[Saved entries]
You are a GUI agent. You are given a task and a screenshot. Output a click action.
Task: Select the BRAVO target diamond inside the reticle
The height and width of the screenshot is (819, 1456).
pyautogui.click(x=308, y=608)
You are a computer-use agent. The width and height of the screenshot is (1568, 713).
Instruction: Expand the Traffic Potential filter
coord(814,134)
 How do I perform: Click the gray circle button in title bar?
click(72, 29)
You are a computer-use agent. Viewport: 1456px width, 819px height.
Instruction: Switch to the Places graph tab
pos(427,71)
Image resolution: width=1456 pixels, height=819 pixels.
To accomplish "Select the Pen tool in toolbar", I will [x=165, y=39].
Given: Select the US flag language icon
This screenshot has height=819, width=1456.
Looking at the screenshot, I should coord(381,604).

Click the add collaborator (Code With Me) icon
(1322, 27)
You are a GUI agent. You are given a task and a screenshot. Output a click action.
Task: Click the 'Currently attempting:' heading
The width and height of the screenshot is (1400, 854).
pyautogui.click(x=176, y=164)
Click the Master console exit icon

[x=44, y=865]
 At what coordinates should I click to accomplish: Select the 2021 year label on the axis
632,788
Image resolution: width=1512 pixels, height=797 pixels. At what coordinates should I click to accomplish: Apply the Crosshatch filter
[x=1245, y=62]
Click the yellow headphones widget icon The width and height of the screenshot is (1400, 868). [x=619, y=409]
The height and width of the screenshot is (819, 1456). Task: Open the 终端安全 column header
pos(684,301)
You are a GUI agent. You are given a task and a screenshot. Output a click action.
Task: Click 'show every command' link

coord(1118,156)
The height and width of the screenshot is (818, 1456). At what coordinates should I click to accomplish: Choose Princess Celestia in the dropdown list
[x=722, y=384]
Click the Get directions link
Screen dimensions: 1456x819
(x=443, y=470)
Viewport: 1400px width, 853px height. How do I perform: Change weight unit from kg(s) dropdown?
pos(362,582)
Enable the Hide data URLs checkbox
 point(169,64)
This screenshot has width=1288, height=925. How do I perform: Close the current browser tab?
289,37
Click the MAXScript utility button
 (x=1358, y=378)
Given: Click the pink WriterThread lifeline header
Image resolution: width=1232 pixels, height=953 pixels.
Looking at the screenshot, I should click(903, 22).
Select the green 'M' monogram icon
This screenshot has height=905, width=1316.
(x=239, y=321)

**Work instruction:**
Transcribe exactly, please, the lines from the one with "The height and width of the screenshot is (818, 1456)." to the last line of the entries above, ends included.

**Solution:**
The height and width of the screenshot is (818, 1456). At what coordinates should I click to accomplish: Choose Princess Celestia in the dropdown list
[x=722, y=384]
Click the Get directions link
Screen dimensions: 1456x819
(x=443, y=470)
Viewport: 1400px width, 853px height. How do I perform: Change weight unit from kg(s) dropdown?
pos(362,582)
Enable the Hide data URLs checkbox
 point(169,64)
This screenshot has width=1288, height=925. How do I perform: Close the current browser tab?
289,37
Click the MAXScript utility button
 (x=1358, y=378)
Given: Click the pink WriterThread lifeline header
Image resolution: width=1232 pixels, height=953 pixels.
Looking at the screenshot, I should click(903, 22).
Select the green 'M' monogram icon
This screenshot has height=905, width=1316.
(x=239, y=321)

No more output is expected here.